Work instructions. From the entries below, return every line that includes the word "warning".

Extracted material.
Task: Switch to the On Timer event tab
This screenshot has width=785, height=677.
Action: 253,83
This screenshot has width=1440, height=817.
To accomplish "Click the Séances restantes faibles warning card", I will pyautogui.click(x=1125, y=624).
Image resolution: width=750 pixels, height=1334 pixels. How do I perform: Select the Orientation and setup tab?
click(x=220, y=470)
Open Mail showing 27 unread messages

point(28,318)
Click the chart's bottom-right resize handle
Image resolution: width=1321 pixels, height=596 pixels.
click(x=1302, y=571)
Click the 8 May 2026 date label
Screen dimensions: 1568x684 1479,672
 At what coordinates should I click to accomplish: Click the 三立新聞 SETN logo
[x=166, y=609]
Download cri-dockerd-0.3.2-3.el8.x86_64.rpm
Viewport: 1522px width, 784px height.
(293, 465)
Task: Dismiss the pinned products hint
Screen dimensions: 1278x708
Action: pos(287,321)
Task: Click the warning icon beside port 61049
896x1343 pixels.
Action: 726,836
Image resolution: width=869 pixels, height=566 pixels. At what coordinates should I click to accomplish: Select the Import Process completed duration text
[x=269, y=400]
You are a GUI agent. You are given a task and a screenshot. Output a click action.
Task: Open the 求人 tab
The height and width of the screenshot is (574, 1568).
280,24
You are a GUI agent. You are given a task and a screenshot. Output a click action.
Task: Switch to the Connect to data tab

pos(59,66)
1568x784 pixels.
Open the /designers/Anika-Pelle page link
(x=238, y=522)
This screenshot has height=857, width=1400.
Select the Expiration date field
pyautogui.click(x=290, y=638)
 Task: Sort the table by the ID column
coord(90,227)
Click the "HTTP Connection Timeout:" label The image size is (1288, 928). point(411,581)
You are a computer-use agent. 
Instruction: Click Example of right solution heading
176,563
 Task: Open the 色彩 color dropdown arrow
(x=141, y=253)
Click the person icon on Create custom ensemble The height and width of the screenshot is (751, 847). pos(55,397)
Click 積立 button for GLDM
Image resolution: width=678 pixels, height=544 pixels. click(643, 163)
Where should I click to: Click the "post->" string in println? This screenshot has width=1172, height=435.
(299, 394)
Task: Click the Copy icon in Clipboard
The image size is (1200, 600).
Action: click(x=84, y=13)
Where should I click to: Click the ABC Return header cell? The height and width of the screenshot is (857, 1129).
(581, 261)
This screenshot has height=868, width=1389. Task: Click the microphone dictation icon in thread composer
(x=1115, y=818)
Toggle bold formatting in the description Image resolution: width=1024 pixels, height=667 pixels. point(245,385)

Answer to this problem.
To accomplish "Click the Séances restantes faibles warning card", I will pyautogui.click(x=1125, y=624).
Task: Click the warning icon beside port 61049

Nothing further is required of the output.